Jika gagal menghibur orang paling berharga dalam hidupmu adalah sebuah dosa, maka Taeyong tidak keberatan memenjarakan diri sendiri atas dosa itu. "Aku tidak bilang kau gagal, kan."

Gumaman Ten berhenti. Sepasang mata lelah menatapnya untuk kali pertama setelah beberapa jam terakhir.

"Sekarang jangan mengeluh lagi, oke? Siang ini adalah waktu kita bersenang-senang." Bahu ditepuk. Hanya sekali, tapi menumbuhkan rona merah di pipi pucat sang partner.

Ten menunduk. "Maaf."

Ucapan itu dibalas oleh tangan terkibas. "Dan jangan minta maaf lagi."

"…Ma—"

"Hmm?"

Cepat-cepat mengelak, "Tidak, tidak jadi."

Taeyong hanya tertawa. Tanpa berbicara lagi, ia memindahkan lauk ke piring Ten, yang direspons oleh gumaman 'terima kasih'. Diawasinya lelaki itu makan dengan lahap, seolah-olah nutrisi itu lari dan menguap habis di kepalanya yang begitu sering berasap.

Sekalipun relasi di antara keduanya masih hijau, Taeyong berusaha keras untuk menciptakan warna-warna baru—selain hitam dan kelabu, tentu saja—untuk menarik lengkung bibir Ten naik. Ia ingin melihat senyum yang tulus, bahagia, dan bukan seringai ironi.

Kalau seumur hidup adalah waktu yang ia perlukan untuk menyembuhkan Ten, maka selama itu pulalah Taeyong akan tinggal.

🌀🌀🌀🌀🌀

Oh, ya, skenario itu selalu muncul di otak Ten. Selalu, selalu, dan tidak pernah berhenti.

Atau lebih tepatnya, tidak ingin ia hentikan.

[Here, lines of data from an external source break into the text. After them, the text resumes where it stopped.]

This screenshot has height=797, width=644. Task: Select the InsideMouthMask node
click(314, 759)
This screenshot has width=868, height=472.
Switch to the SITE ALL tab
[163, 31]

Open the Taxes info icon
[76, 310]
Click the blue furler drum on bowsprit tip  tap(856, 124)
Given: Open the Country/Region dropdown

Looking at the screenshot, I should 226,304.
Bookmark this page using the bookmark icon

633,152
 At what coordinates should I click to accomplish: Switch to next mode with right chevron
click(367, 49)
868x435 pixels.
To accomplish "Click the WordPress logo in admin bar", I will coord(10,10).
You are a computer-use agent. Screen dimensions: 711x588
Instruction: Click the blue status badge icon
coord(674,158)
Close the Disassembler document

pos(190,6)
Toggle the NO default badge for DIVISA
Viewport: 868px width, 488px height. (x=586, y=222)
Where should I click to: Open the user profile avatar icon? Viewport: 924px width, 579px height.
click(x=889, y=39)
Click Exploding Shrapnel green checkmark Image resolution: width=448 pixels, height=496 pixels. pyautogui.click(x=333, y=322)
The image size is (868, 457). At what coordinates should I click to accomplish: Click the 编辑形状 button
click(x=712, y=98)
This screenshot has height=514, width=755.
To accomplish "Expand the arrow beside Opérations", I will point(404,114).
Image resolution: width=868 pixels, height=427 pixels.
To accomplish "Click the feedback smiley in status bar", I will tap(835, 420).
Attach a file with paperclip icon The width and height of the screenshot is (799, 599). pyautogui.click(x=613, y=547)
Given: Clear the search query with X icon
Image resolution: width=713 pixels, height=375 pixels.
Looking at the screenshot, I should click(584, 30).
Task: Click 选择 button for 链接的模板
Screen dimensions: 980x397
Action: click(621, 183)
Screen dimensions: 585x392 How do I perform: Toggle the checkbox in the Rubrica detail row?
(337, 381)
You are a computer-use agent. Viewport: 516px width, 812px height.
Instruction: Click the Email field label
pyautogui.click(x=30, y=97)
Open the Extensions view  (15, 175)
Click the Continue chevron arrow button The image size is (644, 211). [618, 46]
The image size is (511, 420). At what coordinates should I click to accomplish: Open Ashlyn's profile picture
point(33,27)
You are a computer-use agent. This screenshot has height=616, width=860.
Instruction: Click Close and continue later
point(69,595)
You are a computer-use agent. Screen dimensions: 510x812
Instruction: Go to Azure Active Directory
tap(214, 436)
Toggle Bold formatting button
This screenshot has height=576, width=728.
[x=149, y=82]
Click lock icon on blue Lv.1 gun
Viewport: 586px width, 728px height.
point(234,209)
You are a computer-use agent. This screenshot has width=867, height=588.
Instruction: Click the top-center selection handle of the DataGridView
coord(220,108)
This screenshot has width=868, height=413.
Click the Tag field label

Seperti kaset rusak, Taeyong selalu mengajaknya makan siang. Atau malam. Tergantung kapan ia memimpikannya. Ten selalu menikmati adegan itu—untuk pertama kalinya ada seseorang yang memotongkan daging serta menuangkan sake di gelasnya. Bahkan rekan sekerjanya saja enggan melakukan itu—dan tak henti-hentinya merasa hangat.

Sayang, rasa hangat itu hanya sementara. Harus diisi ulang supaya perasaan itu tetap bersarang. Bagi Ten yang membenci realita, Taeyong adalah utopianya. Dia menggenggam tangannya sendiri, mensimulasikan bahwa salah satu dari tangan-tangan itu milik Taeyong, dan kembali berdebar.

Tapi yang seperti ini tidak cukup.

Dia butuh lebih.

Lebih.

Demi Taeyong, harinya tidak boleh berhenti di sini. Dan demi Taeyong pula, ia memaksakan diri untuk tetap hidup. Pergi bekerja, dihardik bos, diledek kolega, lalu menaiki kereta terakhir untuk pulang.

Hari-hari berlalu, menjadi minggu, menjadi bulan, dan tahu-tahu saja musim telah berganti.

Tapi Taeyong tidak kunjung datang. Tidak pernah lagi.

Ia ingin percaya, sungguh, bahwa lelaki itu istimewa. Tapi eksistensinya bahkan tidak pernah lagi menyinggung Ten—bagaimana ia bisa yakin?

Ten rindu mimpi-mimpi itu. Ia rindu tawa Taeyong. Ia butuh tatapannya yang tajam seperti mengikat. Ia menginginkan semua itu—

–sesuatu yang tidak pernah ia peroleh dari awal, sayangnya.

Untuk kelima kalinya dalam minggu itu, Ten kembali menenggak pil-pil tidur. Memaksakan dirinya untuk bermimpi kembali.

"Nah, kau ada di situ rupanya."

Ten mendongak, berseri-seri ketika mengenali suara itu, dan berlari ke arah Taeyong—yang seperti biasa menanti di ujung sana.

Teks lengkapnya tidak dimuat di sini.